+++ Data for processing +++

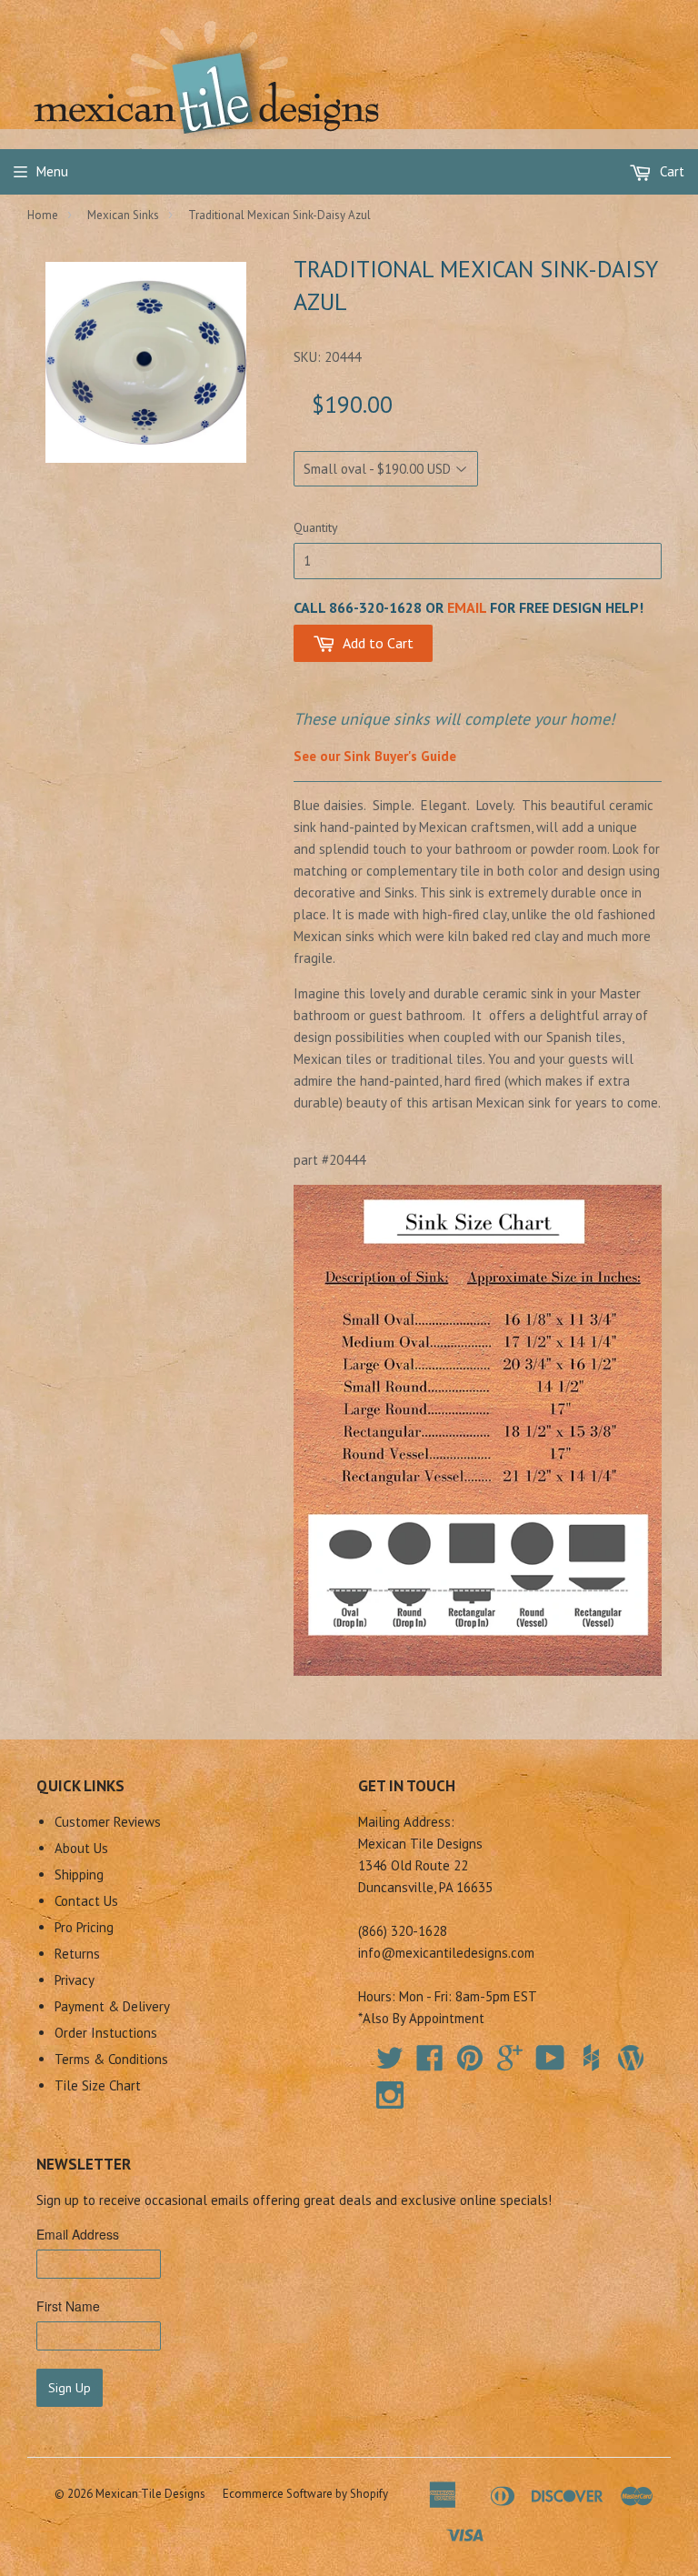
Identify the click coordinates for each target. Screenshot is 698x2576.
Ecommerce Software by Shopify (305, 2493)
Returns (77, 1953)
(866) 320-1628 (402, 1931)
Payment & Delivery (112, 2006)
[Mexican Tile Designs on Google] (510, 2063)
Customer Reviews (108, 1821)
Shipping (79, 1874)
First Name (68, 2306)
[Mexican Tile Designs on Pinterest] (470, 2063)
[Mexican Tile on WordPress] (630, 2057)
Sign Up (69, 2388)
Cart (670, 171)
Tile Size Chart (98, 2085)
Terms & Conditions (111, 2059)
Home (42, 215)
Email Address (77, 2234)
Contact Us (86, 1900)
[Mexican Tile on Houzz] (590, 2057)
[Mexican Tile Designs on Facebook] (430, 2063)
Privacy (75, 1980)
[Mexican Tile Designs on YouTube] (550, 2063)
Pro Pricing (84, 1927)
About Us (81, 1848)
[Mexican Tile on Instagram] (390, 2095)
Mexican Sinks (123, 215)
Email (466, 607)
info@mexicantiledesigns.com (446, 1952)
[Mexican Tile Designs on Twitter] (390, 2063)
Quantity (316, 527)
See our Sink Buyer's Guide (375, 756)
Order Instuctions (106, 2032)
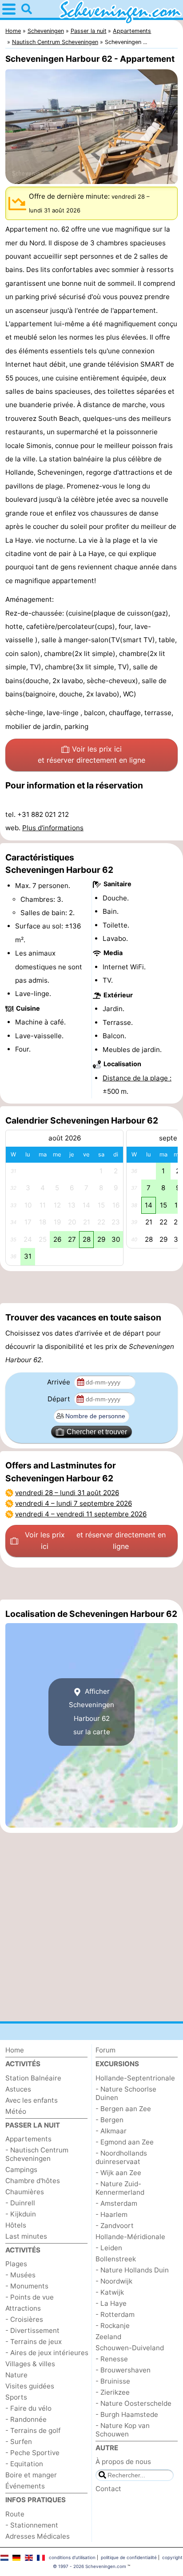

+++

Task to carry out. Each record above must be set down again unchanged, with its pictures left out.

Answer area.
Identify the click coordinates for each target. Screenshot is 698x2576.
Ecommerce Software by Shopify (305, 2493)
Returns (77, 1953)
(866) 320-1628 (402, 1931)
Payment & Delivery (112, 2006)
[Mexican Tile Designs on Google] (510, 2063)
Customer Reviews (108, 1821)
Shipping (79, 1874)
First Name (68, 2306)
[Mexican Tile Designs on Pinterest] (470, 2063)
[Mexican Tile on WordPress] (630, 2057)
Sign Up (69, 2388)
Cart (670, 171)
Tile Size Chart (98, 2085)
Terms & Conditions (111, 2059)
Home (42, 215)
Email Address (77, 2234)
Contact Us (86, 1900)
[Mexican Tile on Houzz] (590, 2057)
[Mexican Tile Designs on Facebook] (430, 2063)
Privacy (75, 1980)
[Mexican Tile Designs on YouTube] (550, 2063)
Pro Pricing (84, 1927)
About Us (81, 1848)
[Mexican Tile on Instagram] (390, 2095)
Mexican Sinks (123, 215)
Email (466, 607)
info@mexicantiledesigns.com (446, 1952)
[Mexican Tile Designs on Twitter] (390, 2063)
Quantity (316, 527)
See our Sink Buyer's Guide (375, 756)
Order Instuctions (106, 2032)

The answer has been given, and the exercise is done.